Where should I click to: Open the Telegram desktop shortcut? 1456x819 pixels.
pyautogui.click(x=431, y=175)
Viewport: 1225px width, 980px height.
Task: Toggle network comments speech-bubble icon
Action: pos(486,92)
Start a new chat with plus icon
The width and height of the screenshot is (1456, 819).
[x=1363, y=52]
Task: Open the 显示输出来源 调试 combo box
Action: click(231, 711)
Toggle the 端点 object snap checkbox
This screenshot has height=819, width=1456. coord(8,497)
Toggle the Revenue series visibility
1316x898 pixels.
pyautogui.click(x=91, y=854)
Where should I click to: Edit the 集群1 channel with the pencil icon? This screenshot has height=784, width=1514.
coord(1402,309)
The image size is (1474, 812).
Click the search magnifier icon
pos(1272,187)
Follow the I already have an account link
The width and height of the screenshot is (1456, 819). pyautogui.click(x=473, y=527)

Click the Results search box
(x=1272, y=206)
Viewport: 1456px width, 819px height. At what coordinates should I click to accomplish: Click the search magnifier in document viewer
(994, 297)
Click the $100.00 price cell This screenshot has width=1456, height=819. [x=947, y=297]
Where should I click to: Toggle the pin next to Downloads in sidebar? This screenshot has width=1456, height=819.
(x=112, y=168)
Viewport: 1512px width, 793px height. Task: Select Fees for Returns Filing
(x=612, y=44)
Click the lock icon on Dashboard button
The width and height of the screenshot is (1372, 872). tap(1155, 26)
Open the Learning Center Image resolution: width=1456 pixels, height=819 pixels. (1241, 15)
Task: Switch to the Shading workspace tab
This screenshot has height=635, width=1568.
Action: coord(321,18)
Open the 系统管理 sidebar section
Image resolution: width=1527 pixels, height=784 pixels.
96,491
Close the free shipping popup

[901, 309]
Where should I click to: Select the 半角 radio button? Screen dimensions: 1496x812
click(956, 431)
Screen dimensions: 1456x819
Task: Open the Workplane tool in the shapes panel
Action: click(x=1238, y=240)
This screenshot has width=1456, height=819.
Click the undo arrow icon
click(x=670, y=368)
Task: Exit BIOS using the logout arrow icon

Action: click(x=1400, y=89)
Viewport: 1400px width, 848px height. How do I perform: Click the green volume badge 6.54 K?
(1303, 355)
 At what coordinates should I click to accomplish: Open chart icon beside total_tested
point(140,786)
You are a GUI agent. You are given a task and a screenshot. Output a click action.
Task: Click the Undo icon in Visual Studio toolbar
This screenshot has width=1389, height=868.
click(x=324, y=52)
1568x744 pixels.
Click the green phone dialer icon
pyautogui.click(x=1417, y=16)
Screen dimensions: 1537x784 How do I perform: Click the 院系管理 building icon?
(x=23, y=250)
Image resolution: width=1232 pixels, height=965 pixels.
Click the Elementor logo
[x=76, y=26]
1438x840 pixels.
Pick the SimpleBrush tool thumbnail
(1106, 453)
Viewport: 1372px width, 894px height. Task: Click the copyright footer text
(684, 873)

Instructions for the task:
Would you return each entry exactly as it reads?

Your response:
Where should I click to: Open the Telegram desktop shortcut? 1456x819 pixels.
pyautogui.click(x=431, y=175)
Viewport: 1225px width, 980px height.
Task: Toggle network comments speech-bubble icon
Action: pos(486,92)
Start a new chat with plus icon
The width and height of the screenshot is (1456, 819).
[x=1363, y=52]
Task: Open the 显示输出来源 调试 combo box
Action: click(231, 711)
Toggle the 端点 object snap checkbox
This screenshot has height=819, width=1456. coord(8,497)
Toggle the Revenue series visibility
1316x898 pixels.
pyautogui.click(x=91, y=854)
Where should I click to: Edit the 集群1 channel with the pencil icon? This screenshot has height=784, width=1514.
coord(1402,309)
The image size is (1474, 812).
Click the search magnifier icon
pos(1272,187)
Follow the I already have an account link
The width and height of the screenshot is (1456, 819). pyautogui.click(x=473, y=527)

Click the Results search box
(x=1272, y=206)
Viewport: 1456px width, 819px height. At what coordinates should I click to accomplish: Click the search magnifier in document viewer
(994, 297)
Click the $100.00 price cell This screenshot has width=1456, height=819. [x=947, y=297]
Where should I click to: Toggle the pin next to Downloads in sidebar? This screenshot has width=1456, height=819.
(x=112, y=168)
Viewport: 1512px width, 793px height. Task: Select Fees for Returns Filing
(x=612, y=44)
Click the lock icon on Dashboard button
The width and height of the screenshot is (1372, 872). tap(1155, 26)
Open the Learning Center Image resolution: width=1456 pixels, height=819 pixels. (1241, 15)
Task: Switch to the Shading workspace tab
This screenshot has height=635, width=1568.
Action: coord(321,18)
Open the 系统管理 sidebar section
Image resolution: width=1527 pixels, height=784 pixels.
96,491
Close the free shipping popup

[901, 309]
Where should I click to: Select the 半角 radio button? Screen dimensions: 1496x812
click(956, 431)
Screen dimensions: 1456x819
Task: Open the Workplane tool in the shapes panel
Action: click(x=1238, y=240)
This screenshot has width=1456, height=819.
Click the undo arrow icon
click(x=670, y=368)
Task: Exit BIOS using the logout arrow icon

Action: click(x=1400, y=89)
Viewport: 1400px width, 848px height. How do I perform: Click the green volume badge 6.54 K?
(1303, 355)
 At what coordinates should I click to accomplish: Open chart icon beside total_tested
point(140,786)
You are a GUI agent. You are given a task and a screenshot. Output a click action.
Task: Click the Undo icon in Visual Studio toolbar
This screenshot has width=1389, height=868.
click(x=324, y=52)
1568x744 pixels.
Click the green phone dialer icon
pyautogui.click(x=1417, y=16)
Screen dimensions: 1537x784 How do I perform: Click the 院系管理 building icon?
(x=23, y=250)
Image resolution: width=1232 pixels, height=965 pixels.
Click the Elementor logo
[x=76, y=26]
1438x840 pixels.
Pick the SimpleBrush tool thumbnail
(1106, 453)
Viewport: 1372px width, 894px height. Task: Click the copyright footer text
(684, 873)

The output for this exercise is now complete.